Element and text position data:
☆ ☆ ☆

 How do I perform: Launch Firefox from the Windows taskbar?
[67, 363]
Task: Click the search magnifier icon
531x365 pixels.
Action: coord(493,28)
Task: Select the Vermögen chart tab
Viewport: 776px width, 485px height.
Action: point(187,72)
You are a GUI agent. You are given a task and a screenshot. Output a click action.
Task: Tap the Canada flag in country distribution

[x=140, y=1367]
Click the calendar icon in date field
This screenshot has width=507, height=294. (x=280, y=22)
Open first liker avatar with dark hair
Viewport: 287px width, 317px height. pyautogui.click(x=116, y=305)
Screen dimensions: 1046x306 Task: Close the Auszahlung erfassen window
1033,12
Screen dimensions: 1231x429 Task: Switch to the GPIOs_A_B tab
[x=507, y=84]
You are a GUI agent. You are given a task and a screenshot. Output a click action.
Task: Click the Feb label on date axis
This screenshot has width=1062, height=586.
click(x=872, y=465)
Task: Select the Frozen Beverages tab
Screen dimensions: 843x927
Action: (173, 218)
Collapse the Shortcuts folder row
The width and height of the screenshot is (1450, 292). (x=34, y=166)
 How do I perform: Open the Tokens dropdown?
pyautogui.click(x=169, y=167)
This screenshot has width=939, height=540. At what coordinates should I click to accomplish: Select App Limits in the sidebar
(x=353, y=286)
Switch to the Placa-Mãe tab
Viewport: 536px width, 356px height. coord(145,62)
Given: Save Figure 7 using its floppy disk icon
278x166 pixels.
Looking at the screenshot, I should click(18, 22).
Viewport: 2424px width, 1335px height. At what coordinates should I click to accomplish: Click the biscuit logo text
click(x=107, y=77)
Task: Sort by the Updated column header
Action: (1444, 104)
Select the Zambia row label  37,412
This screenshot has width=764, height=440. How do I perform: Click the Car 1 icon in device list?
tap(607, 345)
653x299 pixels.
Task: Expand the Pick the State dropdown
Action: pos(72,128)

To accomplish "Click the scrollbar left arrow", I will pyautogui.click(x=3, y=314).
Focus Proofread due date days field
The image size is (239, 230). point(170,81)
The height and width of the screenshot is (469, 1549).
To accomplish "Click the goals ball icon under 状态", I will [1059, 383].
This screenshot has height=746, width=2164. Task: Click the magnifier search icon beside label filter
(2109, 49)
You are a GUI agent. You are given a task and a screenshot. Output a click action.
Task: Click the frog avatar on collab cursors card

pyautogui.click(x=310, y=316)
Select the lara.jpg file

☆ ☆ ☆

▶ _THE REQUEST_
Collect every line in the data above that contains the string "dimensions". Case counts.

▶ _THE COMPLETED TASK_
Screen dimensions: 1046x306 Task: Close the Auszahlung erfassen window
Screen dimensions: 1231x429 Task: Switch to the GPIOs_A_B tab
Screen dimensions: 843x927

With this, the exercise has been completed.